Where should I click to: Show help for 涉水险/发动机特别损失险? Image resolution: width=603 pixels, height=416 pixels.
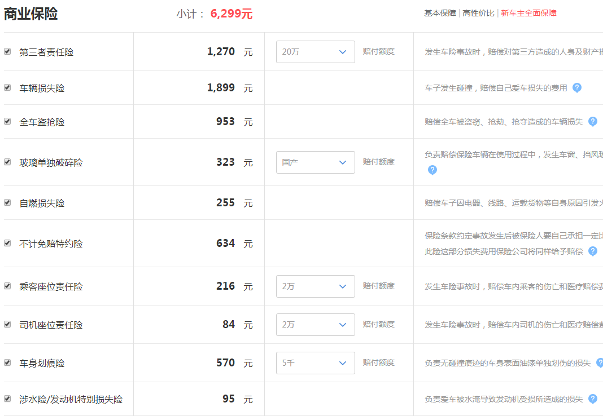593,399
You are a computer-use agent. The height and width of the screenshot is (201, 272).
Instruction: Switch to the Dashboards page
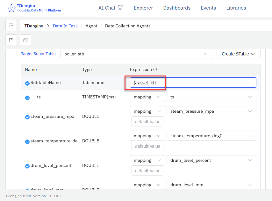177,8
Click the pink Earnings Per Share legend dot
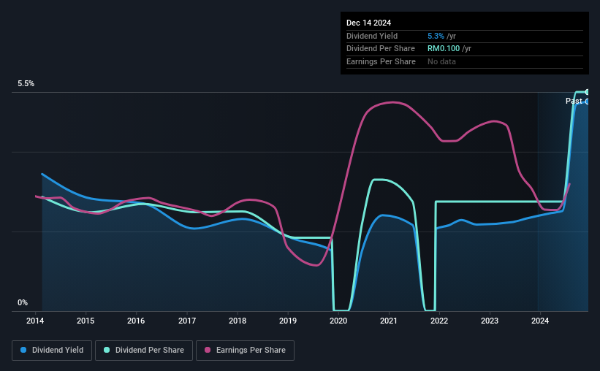Screen dimensions: 600x371 point(208,350)
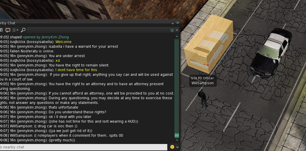Focus the chat history search field
Viewport: 306px width, 151px height.
coord(98,30)
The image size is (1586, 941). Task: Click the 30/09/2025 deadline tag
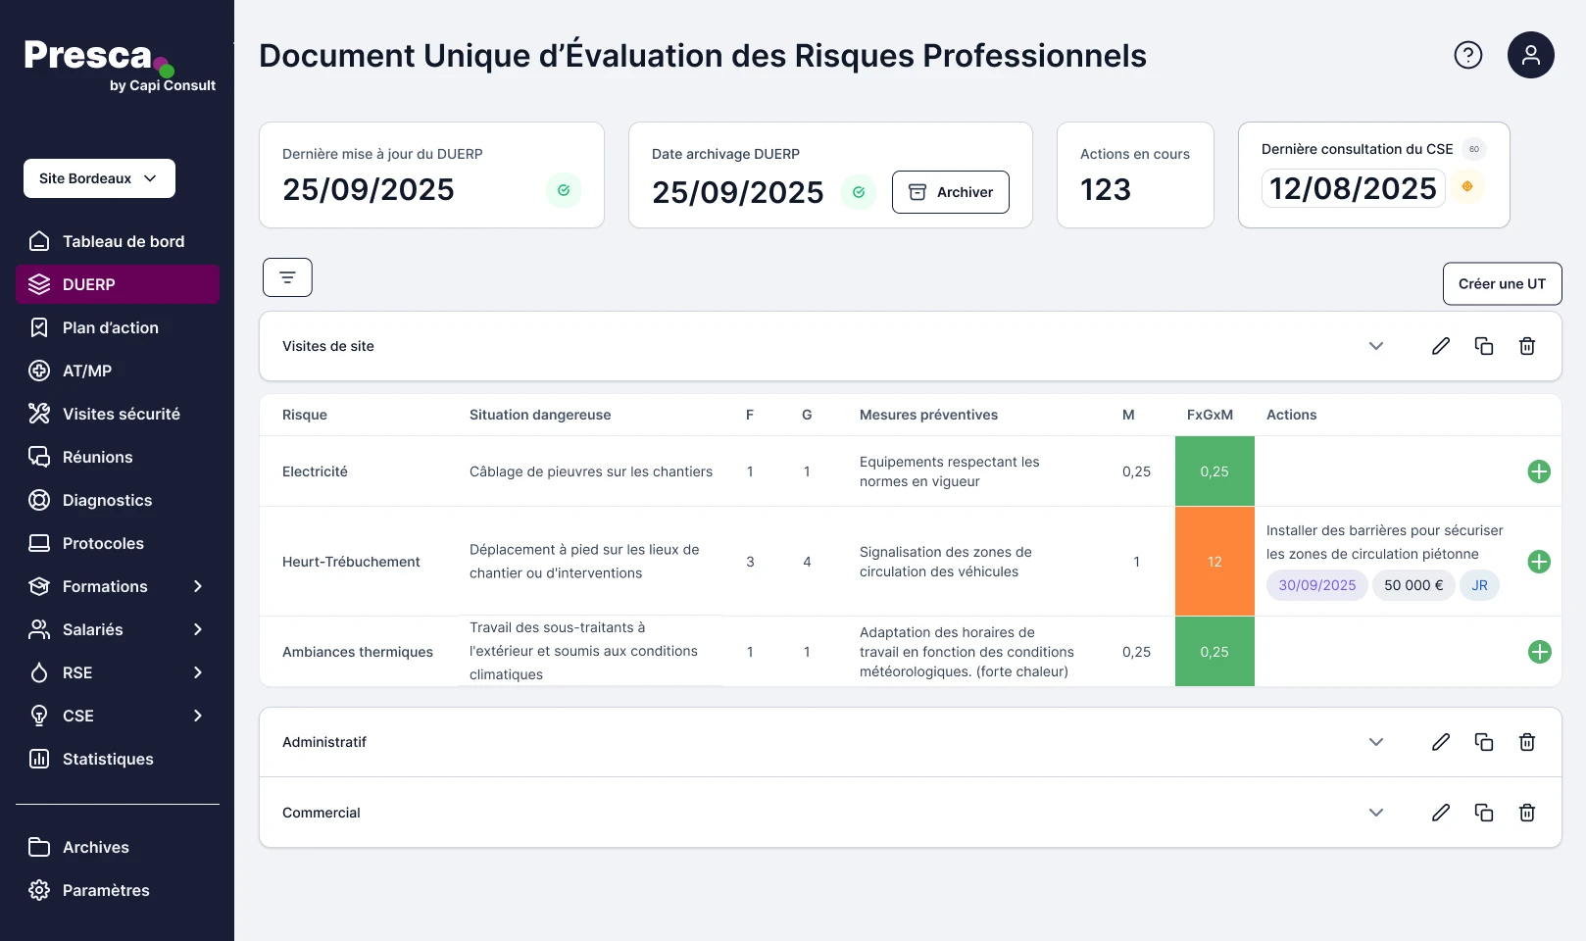[x=1316, y=585]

####

TRY IT :: No pictures belong in the copy; quote exactly the lines from the line containing "Click the pink Earnings Per Share legend dot" through the final line of the material, both ends included.

RESULT FOR THIS EXERCISE ::
Click the pink Earnings Per Share legend dot
Screen dimensions: 600x371 point(208,350)
Focus the chat history search field
Viewport: 306px width, 151px height.
coord(98,30)
The image size is (1586, 941). Task: Click the 30/09/2025 deadline tag
[x=1316, y=585]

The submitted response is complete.